Petruchio, instead of indulging his wife, he chose to abuse his power and
take Kate away from her festivities.
Furthermore, Petruchio later abused Kate by
not allowing her to eat and by turning the servants against her. Although
I realize that Petruchio was trying to tame Kate, he need not treat her
with disrespect. Islamically, the Prophet told us that "The most
perfect belief is that of those who are best-mannered and most tender with
their wives" and that "Surely God does not love a rough person
who is boastful, and rude to his wife." A husband must be kind,
understanding and forgiving, and must treat his wife in a tender and
loving manner. He not only should avoid hurting her but also should bear
with her if she ever does something disagreeable. The Qur’an reads:
"and treat them [women] kindly" (Qur’an 5:19). And the Prophet
(PBUH) used to say "Whoever of you whose wife behaves in a
disagreeable manner and he responds by kindness and patience, God will
give him rewards as much as Job will be given for his patience."

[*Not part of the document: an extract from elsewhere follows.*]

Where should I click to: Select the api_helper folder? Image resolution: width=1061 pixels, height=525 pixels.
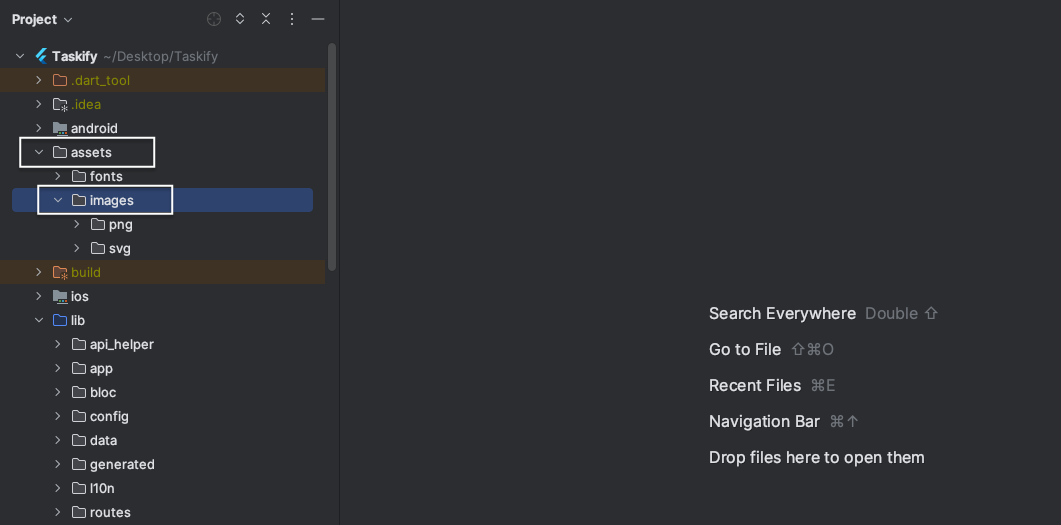point(121,344)
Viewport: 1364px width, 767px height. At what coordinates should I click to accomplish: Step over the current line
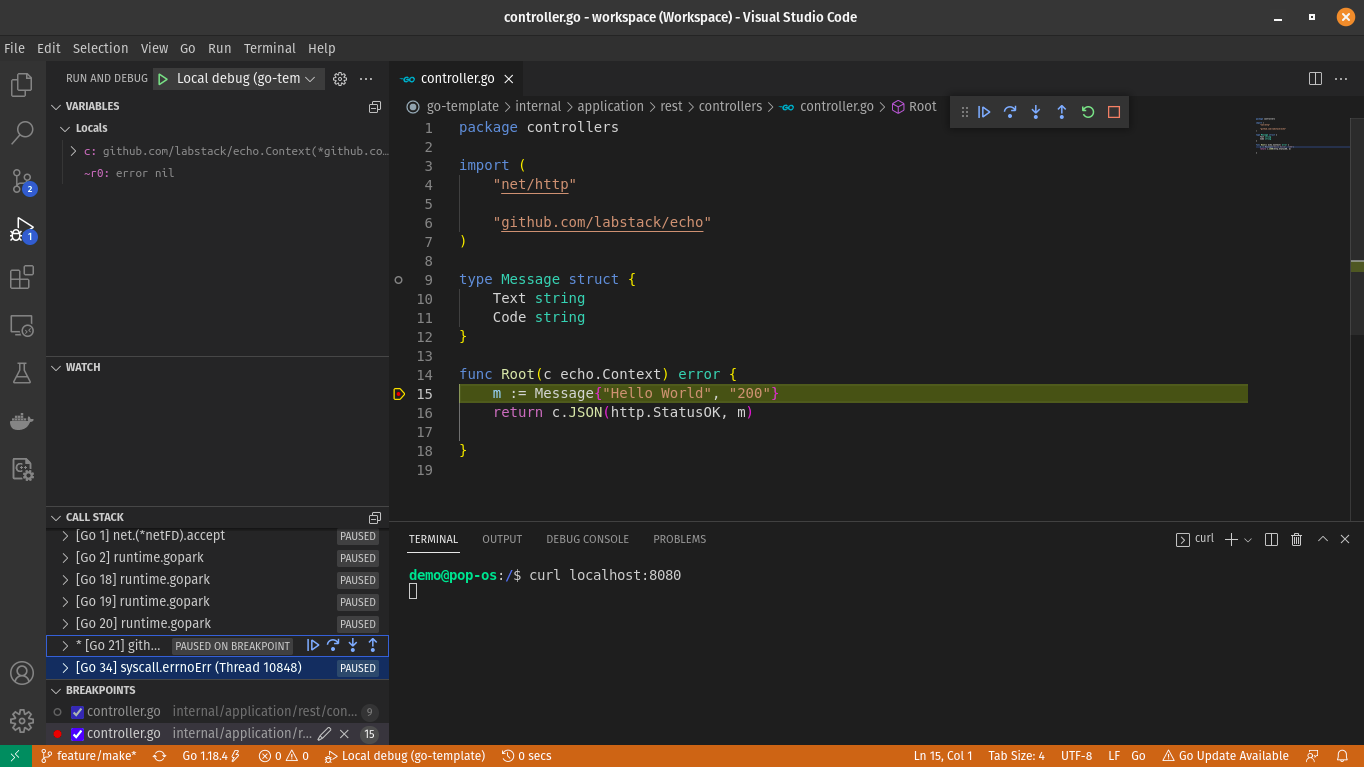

Moreover, patient behavior was the practice
of the Prophet, even when his wife dared to address him harshly. Once his
mother-in-law saw her daughter strike him with her fist on his noble
chest. When the enraged mother-in-law began to reproach her daughter, the
Prophet smilingly said, "Leave her alone; they do worse than
that." And once Abu Bakr, his father-in-law, was invited to settle
some misunderstanding between him and Aisha. The Prophet said to her,
"Will you speak, or shall I speak?" Aisha said, "You speak,
but do not say except the truth." Abu Bakr was so outraged that he
immediately struck her severely, forcing her to run and seek protection
behind the back of the Prophet. Abu Bakr said, "O you the enemy of
herself! Does the Messenger of God say but the truth?" The Prophet
said, "O Abu Bakr, we did not invite you for this [harsh] dealing
with Aisha, nor did we anticipate it."
Returning to our play, had what Petruchio
did to Kate been at all real, he would not have gotten the same results
that Shakespeare shows in the play. In fact, only if the husband is
considerate, respectful, and caring does a wife appreciate him and obey
him.
In conclusion, although Petruchio’s
finally manages to tame Kate in the context of the play, he would not have
been as successful in real life. With women nowadays, one needs to be
considerate, romantic, and loving. Personally, if my husband treated me
the same way Petruchio treated Kate, I would have probably went to my
father’s house and divorced my husband. Marriage is a project. It is a
sacred tradition that needs careful attention. Both man and wife have
obligations that need to be met. As the leader, the man needs to start off
with the right steps and in turn, the wife will supply him with obedience,
respect, and love. Kate explains it best at the end of the play when she
says:
Thy husband is thy lord, thy life, thy
keeper,
Thy head, thy sovereign; one that cares for thee,
And for thy maintenance; commits his body
To painful labour both by sea and land,
To watch the night in storms, the day in cold,
Whilst thou liest warm at home, secure and safe;
And craves no other tribute at thy hands
But love, fair looks, and true obedience-
Too little payment for so great a debt
Such a duty as the subject owes the prince,
Even such a woman oweth to her husband.